Have any of you experienced the vinyl cover over the horn button becoming tacky or sticky?? What was your fix?
Have any of you experienced the vinyl cover over the horn button becoming tacky or sticky?? What was your fix?
I remember this discussion: https://driveviper.com/forums/thread...steering-wheel
Yep. I used the Goof Off and it worked great on the steering wheel. Also used it on the door trim and the rubber triangular piece on the front of the door. So far, so good.
Thanks again. I just ordered it from Amazon.
Did you remove the steering wheel cover first or did you work with the cover on the car??--I just ordered the Goof Off from amazon--Dave
I tried Goo-gone, goof, and other similar products, none of which got the sticky stuff off my steering wheel... I finally bought these alcohol wipes, and they took it right off no problem. Highly recommend these
https://www.amazon.com/gp/product/B004SPJP2C/
Goof-Off worked fine for me. It's been 6 months since I applied and all is fine. I directly applied without removing cover.
This happened to my steering wheel a few years ago. I used "Wet-Wipes", the ones with alcohol. It cleaned everything off.
For the folks using alcohol or Goo Gone, are you noticing any of the finish coming off or the cover changing color?
There might be two different degrees of cleaning going on here. Mine was the worse of the two where the black vinyl dye literally expired.
- I started cleaning it with Vinylex which is what i regularly use on interiors. The sticky wouldnt budge.
- Switched to an all-purpose cleaner(Mequiars D114 WaterlessWash) at 2x concentration than i would typically use. I noticed a little bit of black coming off as i rubbed harder then realized that the stickiness Was the actual dye. Knowing this would take forever i decided to switch to a more aggressive method.

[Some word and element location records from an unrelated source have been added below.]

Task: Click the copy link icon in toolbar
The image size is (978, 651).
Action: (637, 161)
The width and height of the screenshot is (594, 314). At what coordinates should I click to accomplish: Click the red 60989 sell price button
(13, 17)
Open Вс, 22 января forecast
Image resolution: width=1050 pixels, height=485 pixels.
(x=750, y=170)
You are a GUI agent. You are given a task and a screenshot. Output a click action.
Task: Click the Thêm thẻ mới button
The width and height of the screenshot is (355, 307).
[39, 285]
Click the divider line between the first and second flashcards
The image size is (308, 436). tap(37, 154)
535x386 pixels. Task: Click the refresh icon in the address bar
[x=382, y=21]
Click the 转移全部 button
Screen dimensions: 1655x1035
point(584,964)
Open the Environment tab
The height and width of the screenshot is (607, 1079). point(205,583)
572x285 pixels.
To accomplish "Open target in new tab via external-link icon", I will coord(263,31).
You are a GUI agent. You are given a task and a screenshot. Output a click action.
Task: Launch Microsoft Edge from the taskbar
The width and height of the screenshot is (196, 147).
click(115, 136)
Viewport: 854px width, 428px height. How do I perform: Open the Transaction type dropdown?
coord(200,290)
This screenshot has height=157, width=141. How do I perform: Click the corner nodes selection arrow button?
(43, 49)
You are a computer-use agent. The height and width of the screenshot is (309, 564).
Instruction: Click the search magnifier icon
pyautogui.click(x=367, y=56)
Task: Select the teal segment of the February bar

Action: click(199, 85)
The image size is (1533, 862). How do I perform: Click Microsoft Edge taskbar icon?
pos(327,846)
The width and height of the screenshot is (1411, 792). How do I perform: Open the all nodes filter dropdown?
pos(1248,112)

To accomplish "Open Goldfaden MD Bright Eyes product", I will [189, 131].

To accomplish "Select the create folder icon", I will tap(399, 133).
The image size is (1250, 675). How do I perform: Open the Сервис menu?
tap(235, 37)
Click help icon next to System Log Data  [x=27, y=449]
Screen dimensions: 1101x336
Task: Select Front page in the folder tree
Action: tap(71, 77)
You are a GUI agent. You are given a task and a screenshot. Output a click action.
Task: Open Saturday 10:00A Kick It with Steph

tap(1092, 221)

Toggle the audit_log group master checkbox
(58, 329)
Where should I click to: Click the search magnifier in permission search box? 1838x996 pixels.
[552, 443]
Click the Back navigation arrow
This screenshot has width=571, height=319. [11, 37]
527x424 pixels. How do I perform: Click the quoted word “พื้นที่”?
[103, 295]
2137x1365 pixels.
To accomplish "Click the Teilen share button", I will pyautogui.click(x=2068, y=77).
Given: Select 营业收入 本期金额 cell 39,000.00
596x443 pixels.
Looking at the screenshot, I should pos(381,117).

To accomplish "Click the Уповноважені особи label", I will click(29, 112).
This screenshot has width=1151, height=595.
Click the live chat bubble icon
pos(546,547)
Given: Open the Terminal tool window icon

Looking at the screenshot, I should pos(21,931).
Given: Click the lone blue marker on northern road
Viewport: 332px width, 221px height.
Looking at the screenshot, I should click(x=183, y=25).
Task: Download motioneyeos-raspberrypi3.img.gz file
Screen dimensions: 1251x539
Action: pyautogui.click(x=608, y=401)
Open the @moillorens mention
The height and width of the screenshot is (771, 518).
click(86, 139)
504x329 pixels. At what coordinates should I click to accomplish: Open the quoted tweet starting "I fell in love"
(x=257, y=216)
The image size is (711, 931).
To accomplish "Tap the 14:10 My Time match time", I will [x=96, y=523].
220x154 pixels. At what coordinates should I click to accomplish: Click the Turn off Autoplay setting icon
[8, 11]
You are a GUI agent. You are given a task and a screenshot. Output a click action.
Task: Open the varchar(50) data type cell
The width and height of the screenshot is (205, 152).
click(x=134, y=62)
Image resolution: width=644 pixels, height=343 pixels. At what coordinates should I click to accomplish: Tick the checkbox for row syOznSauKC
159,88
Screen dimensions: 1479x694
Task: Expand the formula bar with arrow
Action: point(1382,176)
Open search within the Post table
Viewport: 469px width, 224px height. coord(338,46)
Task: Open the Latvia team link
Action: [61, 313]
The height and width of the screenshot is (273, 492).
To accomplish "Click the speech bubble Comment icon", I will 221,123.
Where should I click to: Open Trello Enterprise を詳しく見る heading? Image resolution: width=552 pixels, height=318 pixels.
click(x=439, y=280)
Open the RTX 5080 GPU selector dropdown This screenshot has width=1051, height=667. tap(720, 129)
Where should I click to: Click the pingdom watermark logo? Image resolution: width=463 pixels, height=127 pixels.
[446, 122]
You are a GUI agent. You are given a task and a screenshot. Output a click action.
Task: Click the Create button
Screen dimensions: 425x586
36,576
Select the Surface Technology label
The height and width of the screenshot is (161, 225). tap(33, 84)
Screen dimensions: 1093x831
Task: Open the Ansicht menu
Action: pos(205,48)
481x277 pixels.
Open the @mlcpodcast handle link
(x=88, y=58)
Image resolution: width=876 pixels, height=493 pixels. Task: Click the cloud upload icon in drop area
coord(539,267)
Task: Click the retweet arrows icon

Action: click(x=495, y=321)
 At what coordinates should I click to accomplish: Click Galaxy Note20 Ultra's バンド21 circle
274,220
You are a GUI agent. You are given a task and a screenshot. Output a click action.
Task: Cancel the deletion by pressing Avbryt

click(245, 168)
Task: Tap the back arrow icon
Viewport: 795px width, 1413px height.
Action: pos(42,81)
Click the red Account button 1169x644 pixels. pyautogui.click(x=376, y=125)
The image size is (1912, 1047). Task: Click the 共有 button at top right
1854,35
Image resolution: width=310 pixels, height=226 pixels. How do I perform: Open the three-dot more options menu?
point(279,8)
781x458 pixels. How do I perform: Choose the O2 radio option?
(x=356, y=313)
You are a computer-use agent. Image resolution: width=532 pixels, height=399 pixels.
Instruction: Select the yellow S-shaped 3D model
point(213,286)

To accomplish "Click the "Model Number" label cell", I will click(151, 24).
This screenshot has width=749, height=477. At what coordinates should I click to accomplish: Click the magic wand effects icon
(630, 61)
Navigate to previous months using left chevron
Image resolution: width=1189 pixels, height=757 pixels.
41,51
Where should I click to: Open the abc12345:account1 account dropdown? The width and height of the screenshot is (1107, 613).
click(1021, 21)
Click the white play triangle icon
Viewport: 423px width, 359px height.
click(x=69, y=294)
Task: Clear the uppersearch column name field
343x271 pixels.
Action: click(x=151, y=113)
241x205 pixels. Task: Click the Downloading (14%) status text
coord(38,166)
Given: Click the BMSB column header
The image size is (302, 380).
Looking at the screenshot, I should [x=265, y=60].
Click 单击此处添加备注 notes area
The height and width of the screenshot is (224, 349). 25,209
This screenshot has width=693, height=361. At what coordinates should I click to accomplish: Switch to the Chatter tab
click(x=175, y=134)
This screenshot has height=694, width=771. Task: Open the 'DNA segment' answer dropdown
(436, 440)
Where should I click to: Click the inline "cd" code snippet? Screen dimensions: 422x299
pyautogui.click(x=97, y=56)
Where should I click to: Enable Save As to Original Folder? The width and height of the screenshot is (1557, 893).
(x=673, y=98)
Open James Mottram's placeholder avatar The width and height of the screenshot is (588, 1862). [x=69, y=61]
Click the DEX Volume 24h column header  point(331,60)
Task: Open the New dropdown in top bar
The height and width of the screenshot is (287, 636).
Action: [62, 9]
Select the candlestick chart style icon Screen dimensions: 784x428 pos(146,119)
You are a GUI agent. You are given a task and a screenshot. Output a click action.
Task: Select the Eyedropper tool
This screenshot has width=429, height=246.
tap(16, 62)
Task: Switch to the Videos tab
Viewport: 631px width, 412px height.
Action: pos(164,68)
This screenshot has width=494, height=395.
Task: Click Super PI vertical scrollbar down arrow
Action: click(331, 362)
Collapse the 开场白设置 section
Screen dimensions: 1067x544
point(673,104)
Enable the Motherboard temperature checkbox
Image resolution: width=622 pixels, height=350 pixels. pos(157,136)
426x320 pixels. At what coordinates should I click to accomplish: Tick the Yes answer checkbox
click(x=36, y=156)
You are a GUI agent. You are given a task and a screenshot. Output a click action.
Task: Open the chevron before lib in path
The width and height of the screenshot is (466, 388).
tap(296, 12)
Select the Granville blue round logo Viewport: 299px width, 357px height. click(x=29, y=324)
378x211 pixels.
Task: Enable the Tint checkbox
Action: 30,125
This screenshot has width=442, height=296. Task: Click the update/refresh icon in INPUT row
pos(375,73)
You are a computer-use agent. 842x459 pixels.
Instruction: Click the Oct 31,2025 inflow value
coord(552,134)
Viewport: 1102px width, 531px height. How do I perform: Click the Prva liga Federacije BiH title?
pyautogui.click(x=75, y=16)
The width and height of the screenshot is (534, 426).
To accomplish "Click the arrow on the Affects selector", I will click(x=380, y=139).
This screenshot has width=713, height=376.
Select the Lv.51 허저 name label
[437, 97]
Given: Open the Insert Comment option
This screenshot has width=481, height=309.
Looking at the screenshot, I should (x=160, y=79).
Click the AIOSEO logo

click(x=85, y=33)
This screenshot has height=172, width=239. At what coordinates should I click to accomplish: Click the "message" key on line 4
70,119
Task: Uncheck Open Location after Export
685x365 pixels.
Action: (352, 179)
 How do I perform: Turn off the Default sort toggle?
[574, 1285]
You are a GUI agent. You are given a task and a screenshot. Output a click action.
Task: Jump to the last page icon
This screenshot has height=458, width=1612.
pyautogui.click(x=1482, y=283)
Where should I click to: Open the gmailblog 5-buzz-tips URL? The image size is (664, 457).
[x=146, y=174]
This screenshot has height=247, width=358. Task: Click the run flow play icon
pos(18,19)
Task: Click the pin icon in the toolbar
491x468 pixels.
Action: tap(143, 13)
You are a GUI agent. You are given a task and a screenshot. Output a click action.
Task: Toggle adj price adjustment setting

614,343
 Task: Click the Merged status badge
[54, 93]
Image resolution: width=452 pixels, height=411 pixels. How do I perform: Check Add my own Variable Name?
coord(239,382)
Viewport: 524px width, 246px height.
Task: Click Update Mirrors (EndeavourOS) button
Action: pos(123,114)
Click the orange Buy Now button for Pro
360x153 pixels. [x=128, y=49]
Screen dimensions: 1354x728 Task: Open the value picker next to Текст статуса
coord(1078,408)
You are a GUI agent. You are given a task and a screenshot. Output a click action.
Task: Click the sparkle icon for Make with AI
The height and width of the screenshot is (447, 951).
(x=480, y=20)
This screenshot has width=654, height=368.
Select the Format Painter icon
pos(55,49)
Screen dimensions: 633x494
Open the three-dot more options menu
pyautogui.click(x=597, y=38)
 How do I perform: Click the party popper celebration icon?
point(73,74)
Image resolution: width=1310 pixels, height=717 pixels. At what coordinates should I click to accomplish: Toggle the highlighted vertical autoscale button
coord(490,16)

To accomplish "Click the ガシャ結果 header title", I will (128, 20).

- Alcohol and terry cloths. Went through a half pack of em... Ended up putting one end through a spoke to the backside and vigorously pulling back/forth like i was fresh out the shower drying my taint after a long sweaty day at the track. Once i got going there was no turning back. Soaking a large patch of towel and letting it sit on the vinyl for 30sec before scrubbing really helped. I thoroughly cleaned the entire steeringwheel&column so the entire assembly would look similar.
The end finish on mine is now a flatter dark dark grey. To the average person, black. It would prob darken/brighten up a bit with a coat of vinylex or similar moisturizing protectant but for now im just enjoying having a naked wheel that i can comfortably grip in warm weather without it feeling like a yucky subway pole. Wish i would have done this years ago when it first became tacky.
My snake is 20+ years old and has sat out in the baking sun on many occasions/events so i'm not at all disappointed in the situation. I don't expect a finish to stay perfect forever on a flexible&moist base that goes through many heat cycles while continuously being marinated in hand oils&sweat. If i ever ant to restore it in the future i would just re-clean with the same method then have someone with experience apply a new coat of dye. In contrast, i'm sure there are many low mileage cars sitting in climate controlled garages that have steering wheels that look & feel like new.
This is something that is starting to occur with Gen IVs as well and when I talked to Andy Wheeler at Viper Exchange about it he said you can clean all you want but it keeps coming back because the glue holding the airbag and cover is deteriorating. His suggestion is to replace the airbag which I will do Thursday so fingers crossed I will no longer have a sticky gnarly steering wheel.
so, you have to replace the whole bag huh. Not cheap.